◆ **Task brief**
Could every line of the data be printed exactly as it reads?

(Collected data)
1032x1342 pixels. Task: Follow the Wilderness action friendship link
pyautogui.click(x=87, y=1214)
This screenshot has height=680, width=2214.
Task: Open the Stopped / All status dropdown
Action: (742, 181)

◆ **Final answer**
1032x1342 pixels. Task: Follow the Wilderness action friendship link
pyautogui.click(x=87, y=1214)
This screenshot has height=680, width=2214.
Task: Open the Stopped / All status dropdown
Action: (742, 181)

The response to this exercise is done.